Aquí y ahora, en tiempos convulsos, es cuando se ha de alzar la voz contra los que, personalmente enriquecidos por planes, agendas, subvenciones o proyectos han crecido en vileza, soberbia o las decadentes adicciones del relativismo, esas que proclaman lo relativo –incluso la objetividad de las estadísticas–, el fin de la inmutabilidad de la verdad, de valores o virtudes de una civilización que, como declaró el acusado, se ve atacada por la sobredosis de "radicalismo y violencia de, en este caso, yihadistas e islamistas."
 
Evidentemente, la verdad, la objetiva certeza de aquella declaración y hechos de 2017, no ha hecho más que –no sólo en Europa— aumentar en el número de "casos aislados" de practicantes de una fe cuyas violentas evidencias no se ajustan, por ejemplo, al profundo conocimiento del credo que comulgan.
 
Según Reinares y García-Calvo, un paupérrimo 11% de esos radicales conocen a fondo la religión que supuestamente practican, por la que viven y, en su éxtasis de episodios violentos, matan no sólo fuera de sus países, sino dentro de fronteras en las que la muerte puede interpretarse de muchas maneras por cuestiones de raza, sexo o religión.
 
Recordando la anterior alusión –y advertencia– de Orwell, la ignorancia es fuerza, ese poder capaz de hacer actuar a algunos sin conocimiento de causa o intelecto a la vez que, con esas acciones descontroladas, condenar al resto de individuos de la misma etnia, nacionalidad, religión, profesión, etc.
 
La generalización siempre ha conllevado esa ilógica vinculación, un arrastre e injusto señalamiento a tu prójimo más cercano. Ya se sabe aquello de los daños colaterales.
 
En esta situación el hombre olvida que la libertad principalmente depende de una  verdad capaz de dar rienda suelta a la razón, el pensamiento o su propia voluntad. También, esa condición nos permite identificar lo veraz, lo cierto, la autenticidad que, salvo sorpresa, es más coqueta y atractiva que la farsa practicada por los actores de la mentira.
 
Siempre que contemos con la fuerza de la verdad y su sinceridad, la capacidad de interactuar o promover las relaciones sociales será mucho más potente y efectiva.
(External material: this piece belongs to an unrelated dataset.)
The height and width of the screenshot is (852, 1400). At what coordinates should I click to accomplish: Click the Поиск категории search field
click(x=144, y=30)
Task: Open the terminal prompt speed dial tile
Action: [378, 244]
Sin duda.
 
Por eso, hemos de obviar el desastre que suponen nuestros errores, esos que nublan nuestra inteligencia y dividen voluntades en el, en muchas ocasiones, sibilino ejercicio de mentir, de decir medias verdades o callar como puertas porque la tibieza o los complejos se hayan postulado como incómodos acompañantes en el camino de cobardía, inacción, desidia o comodidad al que irremisiblemente nos están guiando.
 
El hombre sin habla, sin libertad, sin el don de la palabra no es más que un oscuro y cobarde observador del tiempo que vive, de esos momentos que, como a San Ramón Nonato le tocó en suerte, le obligan a echar el candado en sus labios y sellar una voz que advierte de peligros mientras clama justicia, prófuga y desaparecida en una actualidad no exenta de la inseguridad propiciada por los que, con la hostilidad de su presencia e intereses, socavan los cimientos de nuestra cultura y civilización, de un mundo encaminado al más profundo de los abismos.